* [Text section]
★ ★ ★ ★ ★
Technical and economic forces are rapidly pushing forward VR applications. On one hand, faster and more powerful equipment are being developed, so the processing speed and memory required for a VR experience are becoming available at more reasonable prices. On the other hand, because of the lower prices of the equipment, more companies are using VR applications. This has led to the appearance of more suppliers and consultants of VR technology, which finally means that the industry is growing in terms of number and size of players (as mentioned, large companies such as IBM are now more willing to invest in VR technology development), as well as in the amount of money the industry handles (see Table 1).

The type of experience it provides as well as its versatility could also be considered as a factor that favors VR technology, and I would add that the human nature described in the introduction of this document is also a driving force.

So far, one of the major drawbacks for VR refer to the use of different standards by each provider, which means incompatibility between different systems. However, as major players become involved and impose specific market standards, this may be resolved.

Other factors concerning health are being used as arguments against the use of VR. First, VR experience produces a side effect called Alternate World Disorder (AWD), a feeling of nausea and sickness which comes as a result of the change of the nature of the environment, similar to the Jet Lag sensation after a flight. Another element that adds to this side effect is the fact that interactivity does not yet occur in real time speed.

But maybe even the bigger issue is the unknown social implications of VR use, such as the chance of some kinds of VR addiction.

WHERE IS VR HEADED?

Virtual Reality can still be considered a technological novelty. However, the forces that are pushing in favor of the technology seem stronger than those holding it back. The versatility of its applications and the faster and more efficient technology are key factors here: as bigger players keep stepping in and putting interest and money into VR, the technology is more likely to be successful.

Source: Fourth Wave (citing research firm J. Monnet 1995)

Baldwin, T. F., Mc Voy, D. S. and Steinfield C. (1996) Convergence: Integrating Media, Information & Communication, SAGE Publications.

Gell, M. and Cochrane P. (1996) ‘Learning and Education in an Information Society’ in W. Dutton, Information and Communication Technologies: Visions and Realities, ed. Oxford University Press, pp 251-262.
★ ★ ★ ★ ★
* [Request 1]
In the virtual reality text, what is the name of the side effect that VR experience produces?
* [Request 2]
Pick up the virtual reality text after its final line and keep writing.

* [Dataset section]
★ ★ ★ ★ ★
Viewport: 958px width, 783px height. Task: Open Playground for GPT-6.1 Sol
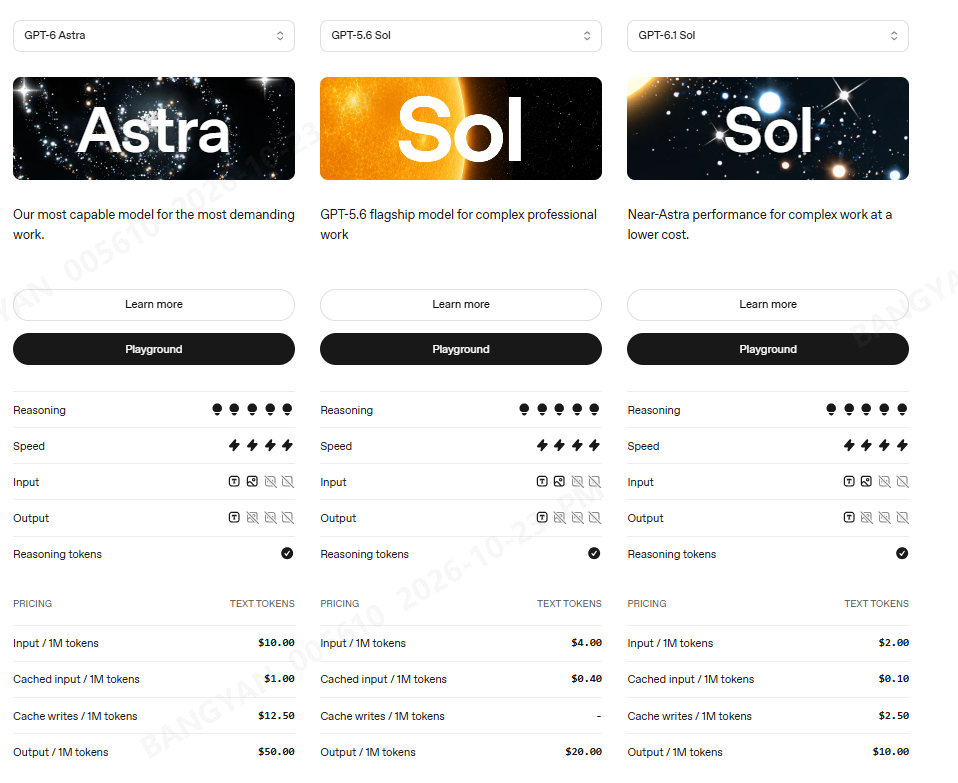point(768,349)
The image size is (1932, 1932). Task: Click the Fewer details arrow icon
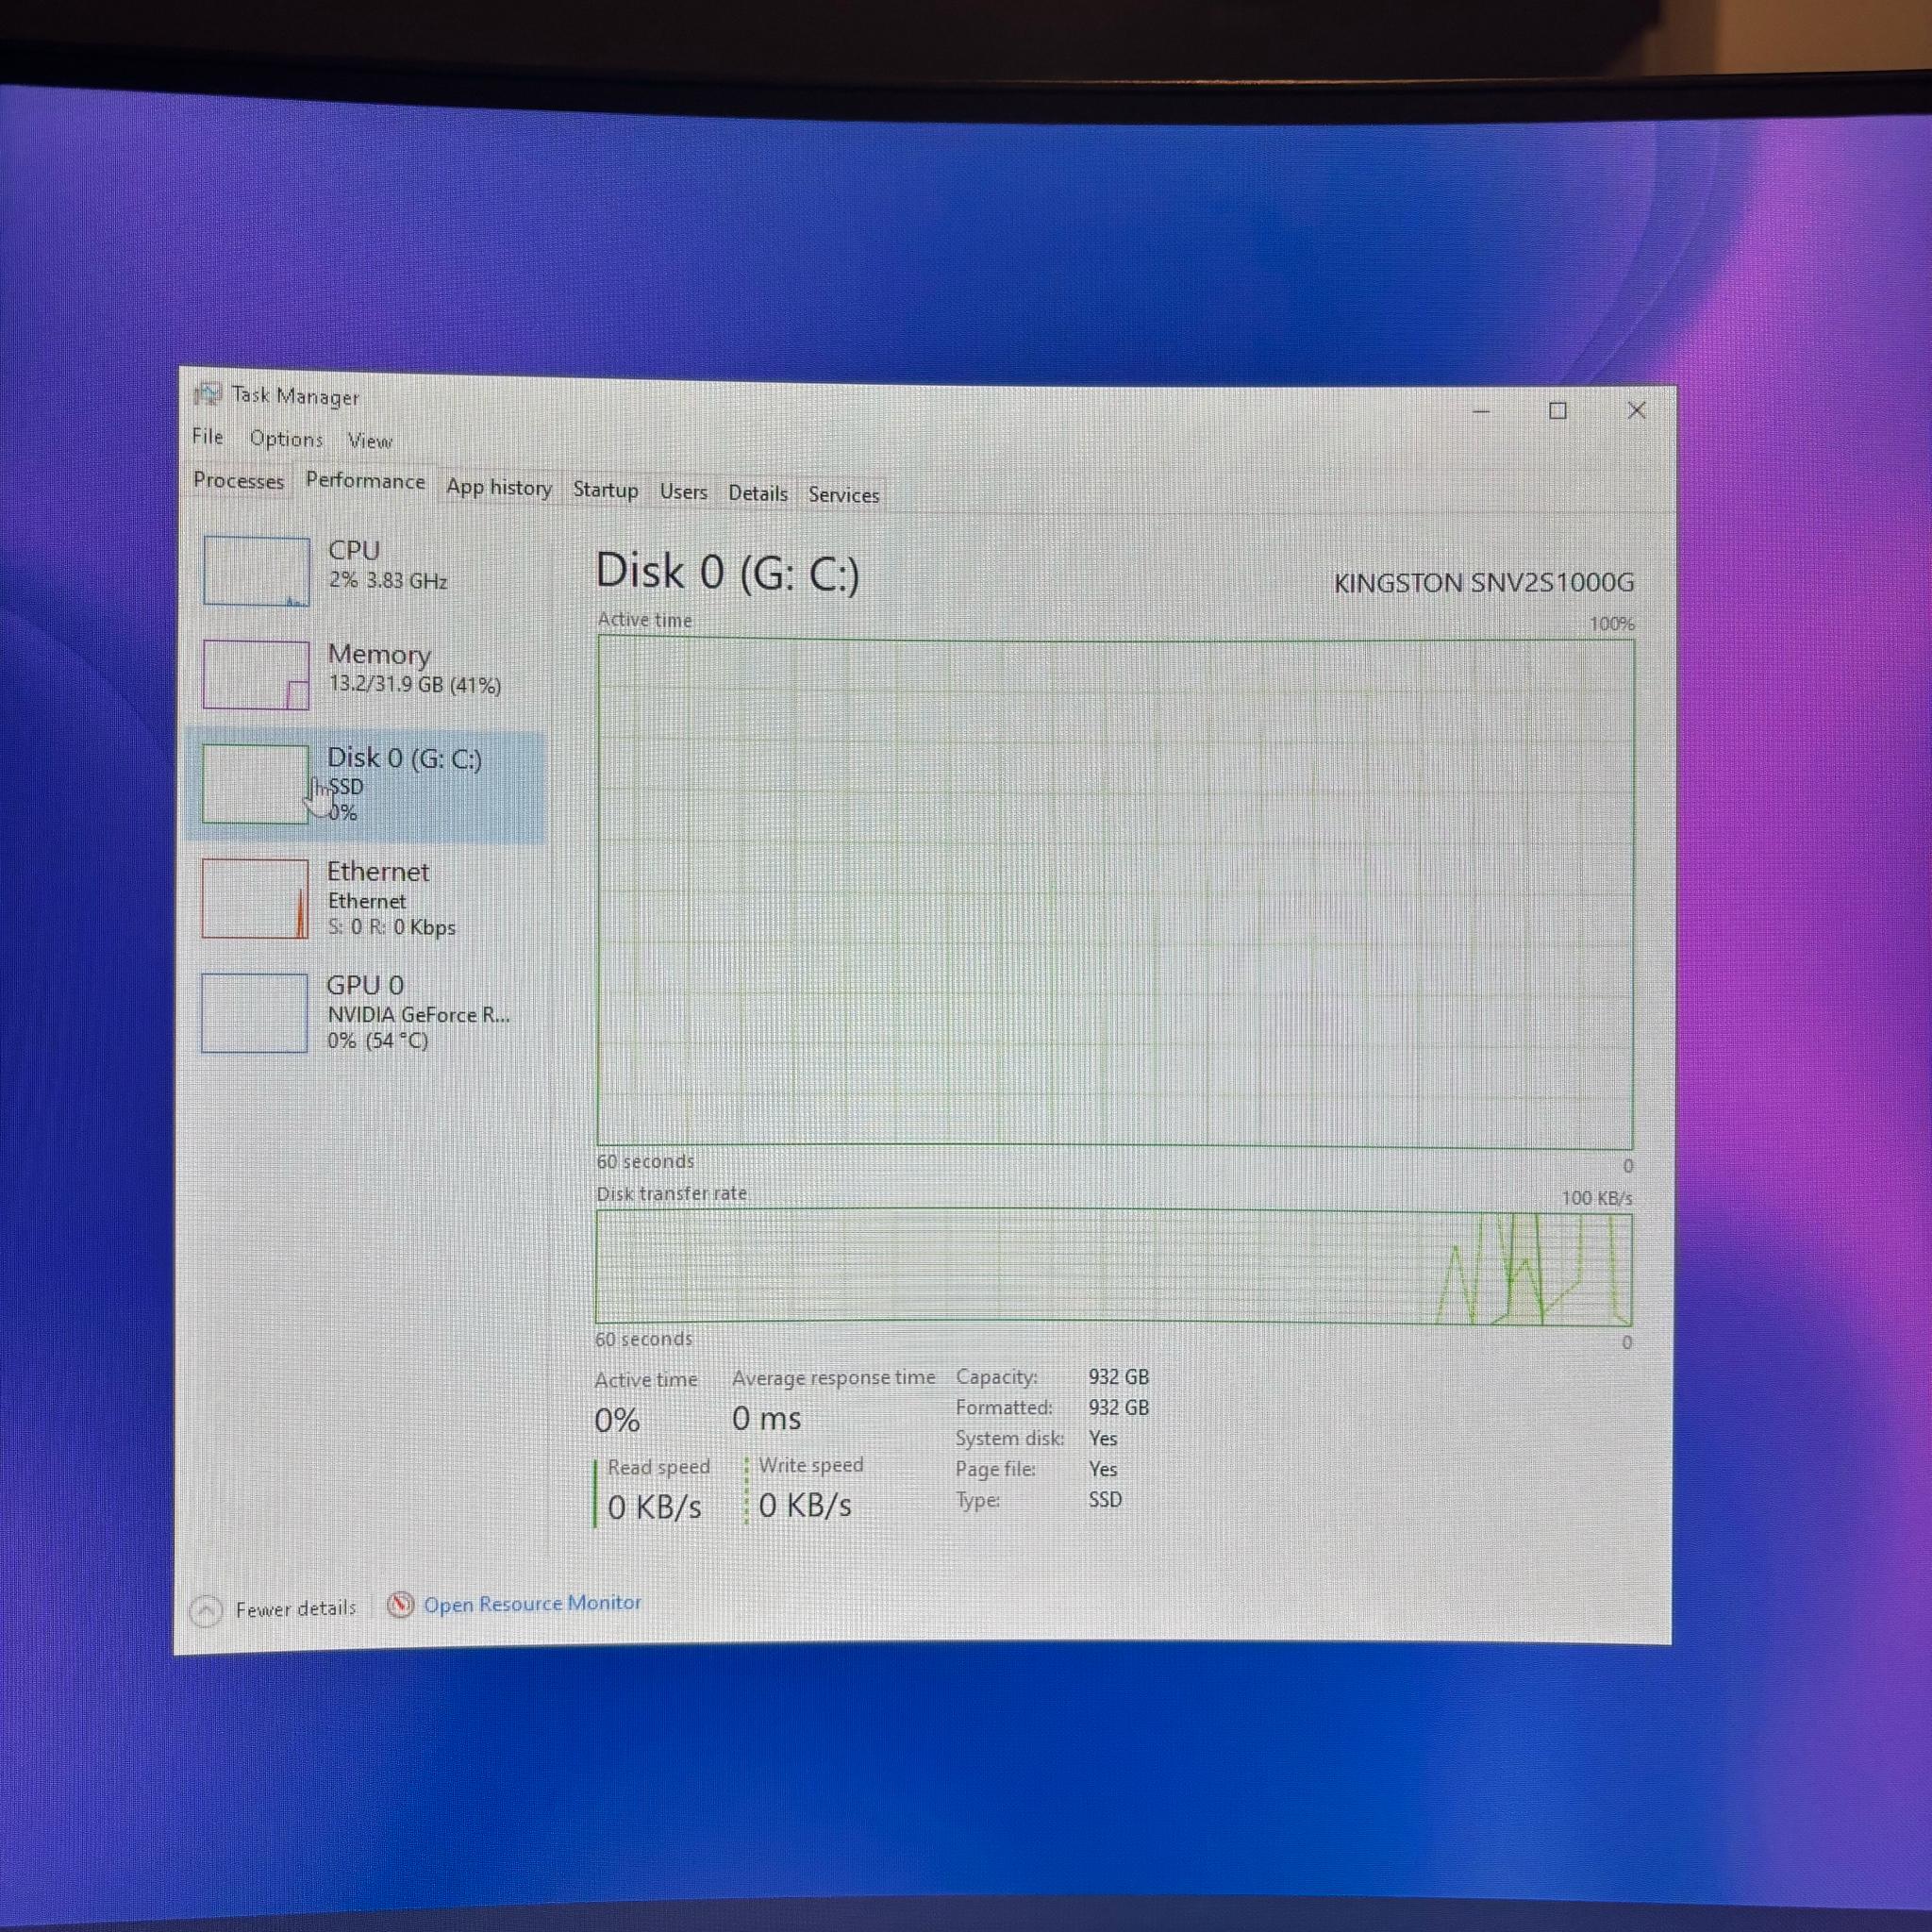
★ ★ ★ ★ ★
* [Task result 1]
Alternate World Disorder (AWD)

* [Task result 2]
Heim, Michael (1998) Virtual Realism, New York, Oxford: Oxford University Press.

Monnet, J. Virtual Reality: the technology and its applications. Working Paper 95/3 (1995)

Available at: http://content.rov.be/index.html

Dynamic Animation Systems Inc. Web page. Available at: http://www.d-a-s.com/

IBM RS/6000 web page. Available at: http://www.austin.ibm.com/vrml

Immersive Systems Inc. Available at: http://www.immersive.com/index.html

The VRS Journal Past Papers. Available at: http://www.vrs.org.uk/public/past.html

Virtual Presence Web page. Available at: http://www.vrweb.com/

Virtual Reality Publishing. Available at: http://www.vr-publishing.com/

Virtual Reality Source Web page. Available at: http://www.thevrsource.com/

Virtual Technologies Inc. Web page. Available at: http://www.virtex.com/

Automatic Virtual Environment (CAVE)- a system for projection-room immersion (Heim 1998) which provides the user with Virtual Reality perspective. Some advantages over HDM are a wider range of mobility and field of view, as well as the avoidance of uncomfortable head gear.

Data Gloves- a sensitive device placed on the hand of the users, intended to provide access to objects and interact with the Virtual Environment.

Data Suits (Body Suits)- using the same principle as data gloves, the data suit is a sensitive garment used on the user’s body, that track movements and provide input to the computer in order to change the user’s relative position and perspective within the Virtual World.

Head Mounted Displays (HDM)- helmets or goggles which cover users eyes, providing him with the computer generated graphics that create the Virtual Environment (output device). It also serves as a tracker to send back to the computer the information on the head position, which lets the computer change perspectives on the graphics displayed (input device).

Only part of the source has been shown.